Energy

Big petrol price relief for South Africa

South African motorists are likely to avoid sharp increases in petrol and diesel prices next month as the oil price drops and the rand strengthens on the back of an apparent ceasefire between Israel and Iran. 

This has ended fears of potential disruption to the oil supply through the crucial Strait of Hormuz, with over a quarter of global oil flowing through the narrow body of water. 

Iran has repeatedly threatened to close this strait in retaliation for strikes against its military installations, spooking oil traders. 

However, the conflict has had little impact on global oil trade, with supply from the region actually increasing year-on-year despite the series of attacks. 

With a ceasefire apparently in effect, the risk premium attached to oil is likely to significantly reduce as there is minimal chance of future supply disruptions. 

US President Donald Trump said that Israel and Iran had agreed to a “total ceasefire,” according to a Truth Social post, then he followed up to say the agreement was “now in effect”. 

Iranian Foreign Minister Abbas Araghchi said that his country would hold fire if Israeli strikes stopped, Bloomberg reported. 

This has also been coupled with the Organisation for Petroleum Exporting Countries (OPEC) stating that it would increase supply to limit the impact of the conflict on oil prices. 

OPEC had also loosened its supply restrictions earlier this year, with several countries rapidly increasing their output to maintain market share. 

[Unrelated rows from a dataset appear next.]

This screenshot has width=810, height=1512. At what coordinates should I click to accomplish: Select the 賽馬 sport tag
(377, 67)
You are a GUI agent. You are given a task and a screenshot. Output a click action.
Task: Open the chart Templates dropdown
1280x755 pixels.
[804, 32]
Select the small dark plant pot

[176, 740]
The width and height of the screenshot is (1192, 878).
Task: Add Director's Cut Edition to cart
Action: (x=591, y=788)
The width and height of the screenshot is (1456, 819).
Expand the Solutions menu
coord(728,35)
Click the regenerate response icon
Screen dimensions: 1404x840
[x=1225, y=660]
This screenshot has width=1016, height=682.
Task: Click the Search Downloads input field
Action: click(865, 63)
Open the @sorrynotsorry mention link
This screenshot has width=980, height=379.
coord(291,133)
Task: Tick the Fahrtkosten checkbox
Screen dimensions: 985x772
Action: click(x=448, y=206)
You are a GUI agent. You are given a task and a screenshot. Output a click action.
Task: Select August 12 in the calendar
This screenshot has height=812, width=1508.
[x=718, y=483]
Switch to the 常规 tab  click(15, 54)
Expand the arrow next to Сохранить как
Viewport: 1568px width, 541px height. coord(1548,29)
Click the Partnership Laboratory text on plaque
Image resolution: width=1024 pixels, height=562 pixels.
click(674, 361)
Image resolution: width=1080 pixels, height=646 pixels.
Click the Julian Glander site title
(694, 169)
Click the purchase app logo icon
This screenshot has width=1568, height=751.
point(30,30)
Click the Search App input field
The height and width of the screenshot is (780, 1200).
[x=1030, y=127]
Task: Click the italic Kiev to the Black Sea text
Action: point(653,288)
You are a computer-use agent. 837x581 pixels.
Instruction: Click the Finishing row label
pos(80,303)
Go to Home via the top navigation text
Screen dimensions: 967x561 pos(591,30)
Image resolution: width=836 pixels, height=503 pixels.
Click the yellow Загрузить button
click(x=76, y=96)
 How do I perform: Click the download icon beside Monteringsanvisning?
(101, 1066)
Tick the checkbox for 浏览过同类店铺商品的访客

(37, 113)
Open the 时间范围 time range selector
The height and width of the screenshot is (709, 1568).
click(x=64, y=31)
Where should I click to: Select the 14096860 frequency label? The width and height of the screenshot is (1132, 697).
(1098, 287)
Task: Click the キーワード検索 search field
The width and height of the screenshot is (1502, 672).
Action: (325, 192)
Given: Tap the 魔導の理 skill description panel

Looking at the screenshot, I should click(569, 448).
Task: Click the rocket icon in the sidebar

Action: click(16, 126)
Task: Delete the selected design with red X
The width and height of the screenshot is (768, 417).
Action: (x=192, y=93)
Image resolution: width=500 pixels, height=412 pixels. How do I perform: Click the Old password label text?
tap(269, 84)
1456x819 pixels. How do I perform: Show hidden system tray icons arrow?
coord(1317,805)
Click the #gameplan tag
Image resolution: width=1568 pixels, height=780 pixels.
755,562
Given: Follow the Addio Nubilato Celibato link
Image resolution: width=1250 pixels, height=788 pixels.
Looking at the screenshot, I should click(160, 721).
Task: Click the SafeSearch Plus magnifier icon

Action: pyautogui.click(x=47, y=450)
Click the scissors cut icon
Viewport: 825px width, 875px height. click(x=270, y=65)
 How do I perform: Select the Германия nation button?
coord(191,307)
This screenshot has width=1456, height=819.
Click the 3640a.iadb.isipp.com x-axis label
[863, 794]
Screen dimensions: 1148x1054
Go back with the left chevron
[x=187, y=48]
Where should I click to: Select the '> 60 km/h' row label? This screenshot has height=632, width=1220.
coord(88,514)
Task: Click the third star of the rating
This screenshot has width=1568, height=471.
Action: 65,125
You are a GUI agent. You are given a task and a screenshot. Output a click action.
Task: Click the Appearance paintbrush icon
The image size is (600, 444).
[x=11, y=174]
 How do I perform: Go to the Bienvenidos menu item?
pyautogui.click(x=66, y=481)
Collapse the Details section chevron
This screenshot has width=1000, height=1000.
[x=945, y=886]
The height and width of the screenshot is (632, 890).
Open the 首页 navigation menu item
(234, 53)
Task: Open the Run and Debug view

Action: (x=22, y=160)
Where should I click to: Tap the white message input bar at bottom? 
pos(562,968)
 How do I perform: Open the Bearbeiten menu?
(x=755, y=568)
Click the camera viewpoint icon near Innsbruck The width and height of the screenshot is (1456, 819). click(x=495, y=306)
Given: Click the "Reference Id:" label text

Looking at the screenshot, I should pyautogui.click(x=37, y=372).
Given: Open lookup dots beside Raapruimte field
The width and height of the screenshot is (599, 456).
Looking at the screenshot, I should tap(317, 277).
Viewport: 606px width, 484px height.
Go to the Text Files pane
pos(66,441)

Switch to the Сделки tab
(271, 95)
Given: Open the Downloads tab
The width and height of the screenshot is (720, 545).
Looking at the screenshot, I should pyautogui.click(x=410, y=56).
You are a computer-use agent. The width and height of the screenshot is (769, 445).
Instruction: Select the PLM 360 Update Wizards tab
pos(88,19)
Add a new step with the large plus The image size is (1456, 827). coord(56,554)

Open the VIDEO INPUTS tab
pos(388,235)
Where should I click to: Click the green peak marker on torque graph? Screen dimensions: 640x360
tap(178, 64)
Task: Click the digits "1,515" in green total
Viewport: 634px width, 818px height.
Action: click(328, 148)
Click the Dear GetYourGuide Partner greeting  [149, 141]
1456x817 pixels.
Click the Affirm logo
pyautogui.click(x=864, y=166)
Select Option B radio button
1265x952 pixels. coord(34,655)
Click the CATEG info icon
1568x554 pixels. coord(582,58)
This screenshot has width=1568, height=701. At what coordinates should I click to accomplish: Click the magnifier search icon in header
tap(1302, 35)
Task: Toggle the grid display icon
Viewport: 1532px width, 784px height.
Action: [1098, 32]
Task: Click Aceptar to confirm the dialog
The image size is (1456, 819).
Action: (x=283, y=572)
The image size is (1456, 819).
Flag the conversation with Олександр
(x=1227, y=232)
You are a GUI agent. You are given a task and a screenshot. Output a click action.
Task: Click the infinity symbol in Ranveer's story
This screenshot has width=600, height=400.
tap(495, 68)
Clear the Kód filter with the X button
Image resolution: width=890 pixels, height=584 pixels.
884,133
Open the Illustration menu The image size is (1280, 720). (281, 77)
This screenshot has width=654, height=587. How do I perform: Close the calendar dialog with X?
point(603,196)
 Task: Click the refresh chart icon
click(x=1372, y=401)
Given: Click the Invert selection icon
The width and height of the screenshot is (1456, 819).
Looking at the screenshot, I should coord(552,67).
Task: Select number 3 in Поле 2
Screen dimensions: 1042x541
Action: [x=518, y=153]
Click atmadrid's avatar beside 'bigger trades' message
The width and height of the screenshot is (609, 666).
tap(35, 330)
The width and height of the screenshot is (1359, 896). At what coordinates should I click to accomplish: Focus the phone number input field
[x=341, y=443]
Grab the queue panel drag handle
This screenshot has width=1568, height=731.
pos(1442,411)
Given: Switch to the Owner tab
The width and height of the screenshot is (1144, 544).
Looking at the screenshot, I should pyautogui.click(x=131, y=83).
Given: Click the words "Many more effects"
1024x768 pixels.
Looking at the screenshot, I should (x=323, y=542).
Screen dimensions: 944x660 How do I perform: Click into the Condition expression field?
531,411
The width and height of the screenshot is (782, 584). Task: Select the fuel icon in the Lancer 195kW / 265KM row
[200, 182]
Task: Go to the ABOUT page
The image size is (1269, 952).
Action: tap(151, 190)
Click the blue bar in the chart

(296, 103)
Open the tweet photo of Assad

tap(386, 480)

These countries do not want an elevated oil price, with higher prices likely to push countries and companies to reduce their reliance on the commodity in favour of cheaper alternatives. 

As a result, after initially spiking by 13% after Israel’s first wave of strikes, the price of oil has come down sharply to $66.34 per barrel. 

This is an 11% decline over the past five days, with the oil price now down over 4% over the past six months and 18% year-on-year. The price is now lower than it was before Israel’s first strike. 

Old Mutual Wealth chief investment strategist Izak Odendaal pointed out that even prior to the ceasefire, the price of oil in rands was still 7% lower than a year ago. 

Thus, the impact of higher oil prices on inflation would have been limited, as increases in fuel prices would not have been as sharp as expected. 

Ultimately, petrol and diesel prices may even see a decline at the pumps next month, with the decline in oil prices being coupled with a stronger rand. 

Over the past day, the rand has strengthened 1.66% against the dollar to trade at R17.81 to the greenback at 08:00 a.m. 

Inflation implications

Old Mutual Wealth’s Izak Odendaal

Odendaal explained that the levels at which the Israel-Iran conflict took the oil price to were unlikely to significantly impact South Africa’s inflation outlook. 

The oil price at the end of last week, before the ceasefire was announced, was still 7% below its level last year in rand terms. 

Apart from that, the Reserve Bank prefers to ‘look through’ these short-term shocks to better understand the longer-term second-round impact on other goods and services. 

Governor Lesetja Kganyago will probably feel lucky that he scheduled the next Monetary Policy Committee for 30 July, Odendaal said. 

This will give him and his colleagues time to assess where the oil price and rand-dollar exchange rate settle. 

On Friday, the rand oil price was still 7% lower than a year ago and did not ring alarm bells, but this could still change.

Odendaal also explained that oil prices have a lower impact on inflation than in the past due to the rise of alternative energy sources in the production of goods and services. 

It will also have a look of June’s inflation data. May’s inflation was probably the bottom of the cycle, but at 2.8% it was below the Reserve Bank’s 3% to 6% target range for the third month in a row. 

It should drift higher from here and remain close to the 4.5% target over the medium term, unless the global environment changes dramatically. 

There has been no formal announcement on moving the inflation target as yet, but the Reserve Bank appears to be implicitly targeting the lower end of its target range. 

This would be a good time to lower the inflation target, as inflation is already hovering below 3%, meaning that the Reserve Bank would not have to maintain this level.